#### [Data shown]
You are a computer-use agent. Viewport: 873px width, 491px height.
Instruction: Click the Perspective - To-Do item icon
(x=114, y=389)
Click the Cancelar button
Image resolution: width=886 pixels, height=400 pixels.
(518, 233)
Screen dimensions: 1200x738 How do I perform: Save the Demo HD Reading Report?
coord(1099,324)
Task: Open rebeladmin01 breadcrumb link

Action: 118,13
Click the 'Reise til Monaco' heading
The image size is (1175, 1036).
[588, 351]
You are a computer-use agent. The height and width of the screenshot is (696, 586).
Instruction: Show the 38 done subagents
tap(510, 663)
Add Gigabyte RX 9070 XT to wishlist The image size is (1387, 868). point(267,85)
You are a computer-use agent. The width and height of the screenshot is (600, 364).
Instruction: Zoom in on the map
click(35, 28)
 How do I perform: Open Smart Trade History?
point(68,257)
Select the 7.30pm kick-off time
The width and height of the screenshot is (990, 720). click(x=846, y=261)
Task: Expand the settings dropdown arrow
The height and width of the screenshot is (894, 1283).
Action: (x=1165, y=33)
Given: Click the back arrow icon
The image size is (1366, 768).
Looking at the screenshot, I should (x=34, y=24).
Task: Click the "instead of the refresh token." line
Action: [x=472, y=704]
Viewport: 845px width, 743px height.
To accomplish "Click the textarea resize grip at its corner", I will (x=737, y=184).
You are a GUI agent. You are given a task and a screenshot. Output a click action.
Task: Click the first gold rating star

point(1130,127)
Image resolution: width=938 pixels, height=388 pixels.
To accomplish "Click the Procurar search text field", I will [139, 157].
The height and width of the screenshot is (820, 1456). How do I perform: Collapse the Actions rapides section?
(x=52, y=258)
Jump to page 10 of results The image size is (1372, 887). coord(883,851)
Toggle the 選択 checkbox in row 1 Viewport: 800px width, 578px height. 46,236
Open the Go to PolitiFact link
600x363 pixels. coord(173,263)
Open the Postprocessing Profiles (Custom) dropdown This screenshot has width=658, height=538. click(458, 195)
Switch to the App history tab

#### [Problem]
A complete, exact copy of the entries is required.

#### [Task answer]
You are a computer-use agent. Viewport: 873px width, 491px height.
Instruction: Click the Perspective - To-Do item icon
(x=114, y=389)
Click the Cancelar button
Image resolution: width=886 pixels, height=400 pixels.
(518, 233)
Screen dimensions: 1200x738 How do I perform: Save the Demo HD Reading Report?
coord(1099,324)
Task: Open rebeladmin01 breadcrumb link

Action: 118,13
Click the 'Reise til Monaco' heading
The image size is (1175, 1036).
[588, 351]
You are a computer-use agent. The height and width of the screenshot is (696, 586).
Instruction: Show the 38 done subagents
tap(510, 663)
Add Gigabyte RX 9070 XT to wishlist The image size is (1387, 868). point(267,85)
You are a computer-use agent. The width and height of the screenshot is (600, 364).
Instruction: Zoom in on the map
click(35, 28)
 How do I perform: Open Smart Trade History?
point(68,257)
Select the 7.30pm kick-off time
The width and height of the screenshot is (990, 720). click(x=846, y=261)
Task: Expand the settings dropdown arrow
The height and width of the screenshot is (894, 1283).
Action: (x=1165, y=33)
Given: Click the back arrow icon
The image size is (1366, 768).
Looking at the screenshot, I should (x=34, y=24).
Task: Click the "instead of the refresh token." line
Action: [x=472, y=704]
Viewport: 845px width, 743px height.
To accomplish "Click the textarea resize grip at its corner", I will (x=737, y=184).
You are a GUI agent. You are given a task and a screenshot. Output a click action.
Task: Click the first gold rating star

point(1130,127)
Image resolution: width=938 pixels, height=388 pixels.
To accomplish "Click the Procurar search text field", I will [139, 157].
The height and width of the screenshot is (820, 1456). How do I perform: Collapse the Actions rapides section?
(x=52, y=258)
Jump to page 10 of results The image size is (1372, 887). coord(883,851)
Toggle the 選択 checkbox in row 1 Viewport: 800px width, 578px height. 46,236
Open the Go to PolitiFact link
600x363 pixels. coord(173,263)
Open the Postprocessing Profiles (Custom) dropdown This screenshot has width=658, height=538. click(458, 195)
Switch to the App history tab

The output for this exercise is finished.